------ Task inputs
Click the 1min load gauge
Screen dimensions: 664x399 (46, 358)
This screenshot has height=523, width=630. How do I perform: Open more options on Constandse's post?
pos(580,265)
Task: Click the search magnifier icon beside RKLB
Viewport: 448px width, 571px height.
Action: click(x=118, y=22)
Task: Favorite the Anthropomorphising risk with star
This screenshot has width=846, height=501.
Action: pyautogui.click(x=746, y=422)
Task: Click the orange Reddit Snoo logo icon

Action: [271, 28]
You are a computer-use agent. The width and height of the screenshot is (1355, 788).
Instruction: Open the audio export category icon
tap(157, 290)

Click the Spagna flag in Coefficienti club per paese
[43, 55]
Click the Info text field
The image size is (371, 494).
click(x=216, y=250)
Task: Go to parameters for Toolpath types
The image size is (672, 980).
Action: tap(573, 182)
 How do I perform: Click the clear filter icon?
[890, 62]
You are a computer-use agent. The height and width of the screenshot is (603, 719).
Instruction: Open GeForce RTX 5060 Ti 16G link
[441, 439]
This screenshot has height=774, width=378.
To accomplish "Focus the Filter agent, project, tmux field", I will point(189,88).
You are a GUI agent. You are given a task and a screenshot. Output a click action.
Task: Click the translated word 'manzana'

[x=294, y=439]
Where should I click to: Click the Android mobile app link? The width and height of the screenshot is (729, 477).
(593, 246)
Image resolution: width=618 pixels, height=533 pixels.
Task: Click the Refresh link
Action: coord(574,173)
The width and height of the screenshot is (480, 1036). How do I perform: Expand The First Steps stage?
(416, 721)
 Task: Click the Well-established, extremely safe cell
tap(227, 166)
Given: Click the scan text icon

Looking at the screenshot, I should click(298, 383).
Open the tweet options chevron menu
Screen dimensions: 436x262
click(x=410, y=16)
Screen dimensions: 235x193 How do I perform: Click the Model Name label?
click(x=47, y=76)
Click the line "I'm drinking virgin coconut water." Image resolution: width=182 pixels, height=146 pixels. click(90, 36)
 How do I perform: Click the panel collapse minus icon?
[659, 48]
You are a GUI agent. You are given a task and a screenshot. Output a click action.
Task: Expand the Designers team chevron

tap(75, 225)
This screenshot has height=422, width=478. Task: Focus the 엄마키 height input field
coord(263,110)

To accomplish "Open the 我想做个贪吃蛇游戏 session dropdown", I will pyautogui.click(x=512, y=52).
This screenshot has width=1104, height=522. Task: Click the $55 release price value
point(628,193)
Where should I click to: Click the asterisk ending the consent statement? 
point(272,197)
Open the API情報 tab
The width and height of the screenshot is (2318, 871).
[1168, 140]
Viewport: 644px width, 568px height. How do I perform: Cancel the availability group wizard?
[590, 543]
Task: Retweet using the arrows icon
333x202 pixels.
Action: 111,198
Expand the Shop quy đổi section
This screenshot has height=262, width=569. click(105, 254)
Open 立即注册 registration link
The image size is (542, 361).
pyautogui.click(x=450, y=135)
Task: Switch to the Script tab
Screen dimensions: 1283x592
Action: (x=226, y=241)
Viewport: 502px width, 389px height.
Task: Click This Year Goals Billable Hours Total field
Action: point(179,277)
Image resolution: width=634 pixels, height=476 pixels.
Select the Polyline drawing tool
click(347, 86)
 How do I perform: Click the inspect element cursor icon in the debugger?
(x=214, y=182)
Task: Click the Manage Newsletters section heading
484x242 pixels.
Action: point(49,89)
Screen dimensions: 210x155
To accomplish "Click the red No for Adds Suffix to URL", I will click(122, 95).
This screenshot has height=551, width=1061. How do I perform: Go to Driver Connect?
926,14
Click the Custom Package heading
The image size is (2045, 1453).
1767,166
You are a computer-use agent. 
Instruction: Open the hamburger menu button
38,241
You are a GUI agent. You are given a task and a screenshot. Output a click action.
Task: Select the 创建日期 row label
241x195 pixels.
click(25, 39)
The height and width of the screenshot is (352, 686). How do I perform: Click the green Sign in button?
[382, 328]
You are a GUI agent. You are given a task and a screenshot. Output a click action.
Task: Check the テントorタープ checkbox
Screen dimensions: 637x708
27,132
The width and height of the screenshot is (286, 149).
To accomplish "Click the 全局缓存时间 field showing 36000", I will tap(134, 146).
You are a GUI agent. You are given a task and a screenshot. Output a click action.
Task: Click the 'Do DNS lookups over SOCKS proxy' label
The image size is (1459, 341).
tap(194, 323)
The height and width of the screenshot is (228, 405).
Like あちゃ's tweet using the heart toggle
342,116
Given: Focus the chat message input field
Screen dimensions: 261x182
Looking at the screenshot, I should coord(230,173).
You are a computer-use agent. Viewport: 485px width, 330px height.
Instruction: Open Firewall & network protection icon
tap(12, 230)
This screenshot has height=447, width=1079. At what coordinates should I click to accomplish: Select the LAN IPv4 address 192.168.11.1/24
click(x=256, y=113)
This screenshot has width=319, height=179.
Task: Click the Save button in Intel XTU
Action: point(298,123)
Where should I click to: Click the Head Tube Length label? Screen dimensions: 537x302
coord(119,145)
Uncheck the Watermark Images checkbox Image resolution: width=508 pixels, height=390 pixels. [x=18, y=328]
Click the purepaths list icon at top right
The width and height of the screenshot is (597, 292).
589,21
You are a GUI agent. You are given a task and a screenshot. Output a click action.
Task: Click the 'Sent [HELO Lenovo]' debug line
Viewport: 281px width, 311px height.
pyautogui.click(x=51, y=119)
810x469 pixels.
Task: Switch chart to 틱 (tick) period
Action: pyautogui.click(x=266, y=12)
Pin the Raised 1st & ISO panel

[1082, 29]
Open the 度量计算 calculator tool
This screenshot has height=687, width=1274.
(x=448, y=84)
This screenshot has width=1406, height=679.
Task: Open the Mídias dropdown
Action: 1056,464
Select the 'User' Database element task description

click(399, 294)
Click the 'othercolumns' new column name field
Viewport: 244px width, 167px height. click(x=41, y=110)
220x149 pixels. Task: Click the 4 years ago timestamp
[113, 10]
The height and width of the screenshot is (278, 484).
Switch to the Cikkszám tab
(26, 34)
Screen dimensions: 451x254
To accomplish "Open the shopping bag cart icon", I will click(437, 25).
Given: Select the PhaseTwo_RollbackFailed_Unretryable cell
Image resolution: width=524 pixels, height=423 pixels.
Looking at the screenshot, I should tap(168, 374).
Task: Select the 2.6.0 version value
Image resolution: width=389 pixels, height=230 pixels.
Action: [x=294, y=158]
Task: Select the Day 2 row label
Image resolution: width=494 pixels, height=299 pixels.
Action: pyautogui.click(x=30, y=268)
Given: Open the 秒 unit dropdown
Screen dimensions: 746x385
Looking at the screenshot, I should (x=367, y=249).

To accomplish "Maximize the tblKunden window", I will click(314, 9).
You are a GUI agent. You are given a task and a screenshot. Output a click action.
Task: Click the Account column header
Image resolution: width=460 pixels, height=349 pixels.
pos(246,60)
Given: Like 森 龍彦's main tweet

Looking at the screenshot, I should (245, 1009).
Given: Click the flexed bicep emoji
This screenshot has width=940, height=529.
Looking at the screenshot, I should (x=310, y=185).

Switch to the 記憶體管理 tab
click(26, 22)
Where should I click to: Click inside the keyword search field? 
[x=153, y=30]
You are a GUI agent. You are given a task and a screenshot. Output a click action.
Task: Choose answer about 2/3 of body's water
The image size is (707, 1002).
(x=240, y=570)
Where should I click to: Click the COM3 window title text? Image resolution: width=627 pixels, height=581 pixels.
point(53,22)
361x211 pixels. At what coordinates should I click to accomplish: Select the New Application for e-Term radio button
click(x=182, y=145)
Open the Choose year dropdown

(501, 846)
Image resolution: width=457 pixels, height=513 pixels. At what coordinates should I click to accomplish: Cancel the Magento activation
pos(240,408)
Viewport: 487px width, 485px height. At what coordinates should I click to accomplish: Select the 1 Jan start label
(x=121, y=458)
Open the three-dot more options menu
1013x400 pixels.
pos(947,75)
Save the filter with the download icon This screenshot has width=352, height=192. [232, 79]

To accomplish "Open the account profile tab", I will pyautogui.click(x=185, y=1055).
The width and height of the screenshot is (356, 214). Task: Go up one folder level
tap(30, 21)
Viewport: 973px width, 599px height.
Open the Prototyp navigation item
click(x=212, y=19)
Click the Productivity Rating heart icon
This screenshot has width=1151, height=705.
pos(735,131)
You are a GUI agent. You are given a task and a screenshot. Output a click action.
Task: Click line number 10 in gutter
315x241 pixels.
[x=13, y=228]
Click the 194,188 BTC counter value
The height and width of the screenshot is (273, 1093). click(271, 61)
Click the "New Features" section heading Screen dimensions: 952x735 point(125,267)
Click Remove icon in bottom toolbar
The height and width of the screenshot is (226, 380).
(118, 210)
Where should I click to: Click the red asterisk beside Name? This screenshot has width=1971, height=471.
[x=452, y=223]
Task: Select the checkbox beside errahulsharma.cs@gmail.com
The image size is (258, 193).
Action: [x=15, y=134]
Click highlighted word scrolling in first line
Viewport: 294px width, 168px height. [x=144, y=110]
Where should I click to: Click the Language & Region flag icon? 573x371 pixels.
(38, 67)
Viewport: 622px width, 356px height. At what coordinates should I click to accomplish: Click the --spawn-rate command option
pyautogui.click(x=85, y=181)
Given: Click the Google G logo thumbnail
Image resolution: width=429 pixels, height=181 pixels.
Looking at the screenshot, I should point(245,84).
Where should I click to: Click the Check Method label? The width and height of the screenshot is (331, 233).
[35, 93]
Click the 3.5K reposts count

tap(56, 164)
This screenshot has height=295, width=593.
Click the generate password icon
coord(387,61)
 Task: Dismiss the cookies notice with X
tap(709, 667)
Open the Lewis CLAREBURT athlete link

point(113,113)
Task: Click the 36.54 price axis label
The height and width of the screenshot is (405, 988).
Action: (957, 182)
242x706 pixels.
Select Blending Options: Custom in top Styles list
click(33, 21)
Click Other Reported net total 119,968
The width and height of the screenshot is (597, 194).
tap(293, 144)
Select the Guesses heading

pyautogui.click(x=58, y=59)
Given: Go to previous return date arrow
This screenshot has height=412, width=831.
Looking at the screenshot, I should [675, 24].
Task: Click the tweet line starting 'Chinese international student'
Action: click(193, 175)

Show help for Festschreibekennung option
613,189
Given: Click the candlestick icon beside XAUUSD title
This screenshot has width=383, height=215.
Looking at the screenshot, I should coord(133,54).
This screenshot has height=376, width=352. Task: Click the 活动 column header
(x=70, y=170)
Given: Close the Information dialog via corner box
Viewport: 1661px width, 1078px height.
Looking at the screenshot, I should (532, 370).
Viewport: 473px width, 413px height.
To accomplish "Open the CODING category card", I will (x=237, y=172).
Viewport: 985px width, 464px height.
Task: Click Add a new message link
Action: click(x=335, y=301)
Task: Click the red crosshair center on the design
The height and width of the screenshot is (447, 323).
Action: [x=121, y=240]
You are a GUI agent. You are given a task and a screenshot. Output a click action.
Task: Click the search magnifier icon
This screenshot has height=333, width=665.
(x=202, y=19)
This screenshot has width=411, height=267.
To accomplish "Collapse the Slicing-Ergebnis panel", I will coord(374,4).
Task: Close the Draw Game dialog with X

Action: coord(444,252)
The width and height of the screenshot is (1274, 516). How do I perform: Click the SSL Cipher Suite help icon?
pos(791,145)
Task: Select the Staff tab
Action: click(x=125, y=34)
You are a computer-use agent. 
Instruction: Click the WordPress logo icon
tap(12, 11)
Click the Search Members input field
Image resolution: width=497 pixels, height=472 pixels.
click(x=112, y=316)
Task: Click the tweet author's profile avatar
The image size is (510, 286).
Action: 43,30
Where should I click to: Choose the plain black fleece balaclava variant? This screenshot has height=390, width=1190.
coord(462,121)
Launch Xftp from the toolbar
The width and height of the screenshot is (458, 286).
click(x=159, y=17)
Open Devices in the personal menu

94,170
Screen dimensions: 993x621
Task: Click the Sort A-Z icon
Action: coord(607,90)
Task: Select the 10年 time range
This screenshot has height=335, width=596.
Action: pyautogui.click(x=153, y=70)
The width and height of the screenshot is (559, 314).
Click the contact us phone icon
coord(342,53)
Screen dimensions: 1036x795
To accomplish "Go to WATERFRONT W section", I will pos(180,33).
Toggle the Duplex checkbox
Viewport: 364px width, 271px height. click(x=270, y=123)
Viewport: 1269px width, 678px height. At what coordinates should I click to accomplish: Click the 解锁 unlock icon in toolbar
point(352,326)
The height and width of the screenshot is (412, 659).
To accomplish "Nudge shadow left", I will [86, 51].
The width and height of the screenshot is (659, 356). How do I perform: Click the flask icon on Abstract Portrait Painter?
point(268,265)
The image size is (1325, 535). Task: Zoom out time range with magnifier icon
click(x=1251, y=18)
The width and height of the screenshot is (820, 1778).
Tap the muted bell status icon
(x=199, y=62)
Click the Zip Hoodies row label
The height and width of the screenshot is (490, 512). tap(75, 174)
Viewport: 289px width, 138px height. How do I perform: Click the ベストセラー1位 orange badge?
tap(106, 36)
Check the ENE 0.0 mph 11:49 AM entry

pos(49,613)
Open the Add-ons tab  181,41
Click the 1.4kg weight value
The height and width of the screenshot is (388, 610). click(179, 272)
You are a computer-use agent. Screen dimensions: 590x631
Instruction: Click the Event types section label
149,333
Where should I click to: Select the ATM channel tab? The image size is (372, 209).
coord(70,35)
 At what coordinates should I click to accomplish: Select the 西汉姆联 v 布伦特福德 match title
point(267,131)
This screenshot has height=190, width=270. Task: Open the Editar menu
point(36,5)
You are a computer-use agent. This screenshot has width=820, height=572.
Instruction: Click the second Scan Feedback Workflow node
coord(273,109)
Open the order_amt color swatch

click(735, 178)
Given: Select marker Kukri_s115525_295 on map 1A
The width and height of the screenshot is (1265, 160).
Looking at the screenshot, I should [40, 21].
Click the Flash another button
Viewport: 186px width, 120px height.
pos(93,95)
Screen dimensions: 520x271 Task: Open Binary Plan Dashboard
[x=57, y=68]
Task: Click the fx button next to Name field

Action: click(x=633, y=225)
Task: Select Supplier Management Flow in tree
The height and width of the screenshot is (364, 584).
------------
> _About this task_: Please give an exact copy of the entries above, from the line with "布伦特福德 match title" down to the line with "Given: Select marker", inclusive, and nothing else.

> _Answer area_:
 At what coordinates should I click to accomplish: Select the 西汉姆联 v 布伦特福德 match title
point(267,131)
This screenshot has height=190, width=270. Task: Open the Editar menu
point(36,5)
You are a computer-use agent. This screenshot has width=820, height=572.
Instruction: Click the second Scan Feedback Workflow node
coord(273,109)
Open the order_amt color swatch

click(735, 178)
Given: Select marker Kukri_s115525_295 on map 1A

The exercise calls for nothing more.